A poco más de un mes de aquel inicio del diálogo público privado las partes han expresado públicamente estar dispuestos a trabajar en conjunto para encontrar las soluciones a la crisis que atraviesa la Empresa Nacional de Energía Eléctrica (ENEE) y el sector eléctrico en general.

Energía Estratégica se comunicó con generadores eólicos, solares e hidroeléctricos para conocer su análisis del avance de las instancias de diálogo público privado. Y, entre ellos, Adolfo Larach compartió un balance positivo a este medio.

“Todos los inversionistas hemos estado velando por que la ENEE esté fortalecida, que el sistema eléctrico en general se diversifique en actores, que haya apertura de mercado y transacciones entre agentes de todo tipo”.

“Considero que desde el gobierno buscan lo mismo solo que con esta medida de la nueva Ley hicieron una pausa en el camino para primero fortalecer la ENEE como agente, en vez de hacerlo al mismo tiempo que dinamizar el sector eléctrico haciendo más transacciones entre los agentes privados”, expresó Larach.

En el análisis que compartió también señaló que se habrían hecho a un lado “los miedos” al artículo 5 y 6 de la “reforma eléctrica” que determina que «en caso de no ser posible la renegociación, se autoriza plantear la terminación de la relación contractual y la adquisición por parte del Estado previo el justiprecio».

A la preocupación le habría ganado la apertura al diálogo: “muchos pensaban que se aproximaban expropiaciones pero en todas las conversaciones que hemos tenido ese término ha salido de las pláticas completamente descartado por el Gobierno”, consideró Larach.

Desde la óptica de este referente de las renovables se empieza a recuperar la certeza jurídica que terminará por incentivar el retorno de la inversión privada en el país

Restará que las mesas de renegociación concluyan con acuerdos aceptables para las partes. No será sino hasta dentro de 40 días que se pueda aclarar más el panorama.

“Participantes de la mesa de renegociación queremos cerrar este ciclo. Tenemos hasta el 18 de julio para lograrlo por Ley y por buena fe. Queremos hacerlo porque sino esto puede durar 2 años y eso no le conviene al país en este momento que urge de certidumbre para atraer inversiones al sector eléctrico y otras industrias que esperan como se desenvuelve estas negociaciones”, confió el empresario.

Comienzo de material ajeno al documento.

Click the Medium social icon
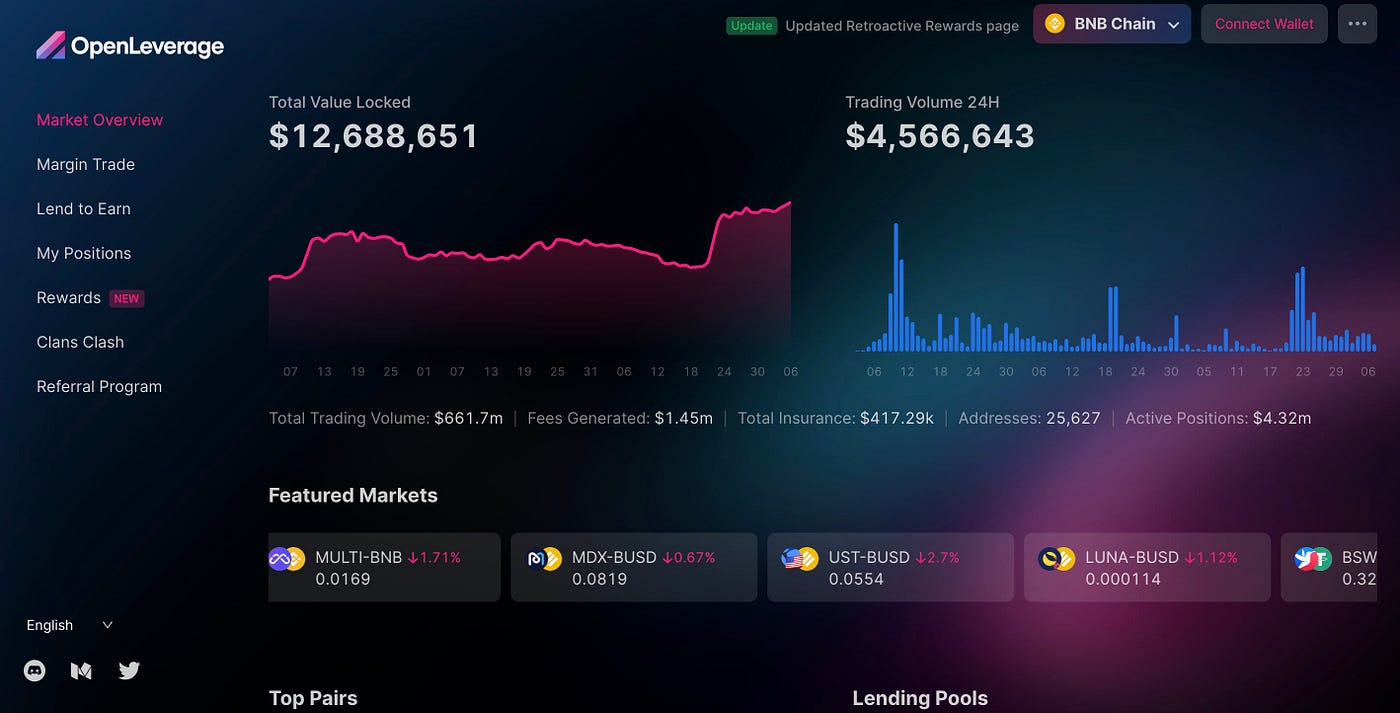This screenshot has height=713, width=1400. [x=81, y=670]
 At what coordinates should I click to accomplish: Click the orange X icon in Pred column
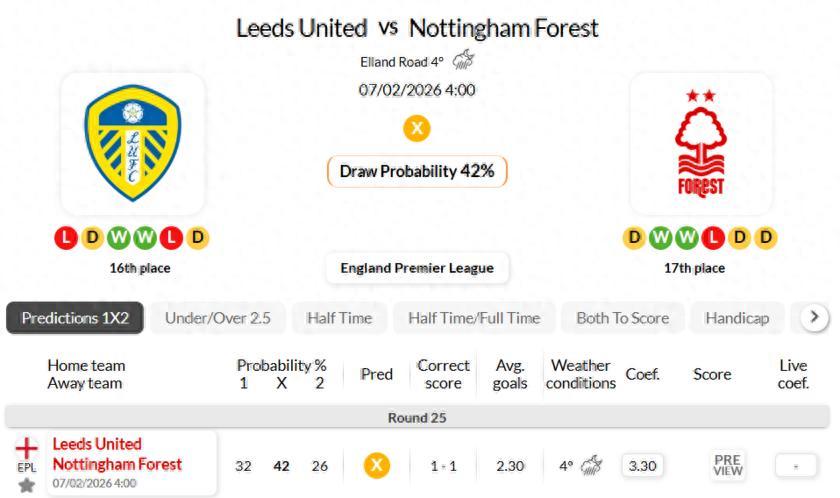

La expectativa es que puedan lograr consensos y los 28 contratos en juego puedan adaptarse para que sea un ganar-ganar para todas las partes.

En tal sentido, Adolfo Larach aclaró:

“Hay una necesidad y voluntad de renegociar para lograr un alivio a la ENEE en el flujo de caja en el corto plazo y asegurar que la ENEE haga las inversiones en reducción de pérdidas por hurto de energía. Podemos ponernos de acuerdo con esquemas de descuento de flujos financieros a cambio de liquidez y puntualidad de pagos, por ejemplo: renegociar una extensión de un plazo contractual a cambio de una reducción en el precio de ahora en adelante. Pero para eso los funcionarios de gobierno tenían que tener una autorización por Ley para hacerlo porque no estamos entre privados y ellos requieren un mandato del poder legislativo para gestionar acuerdos de este tipo”.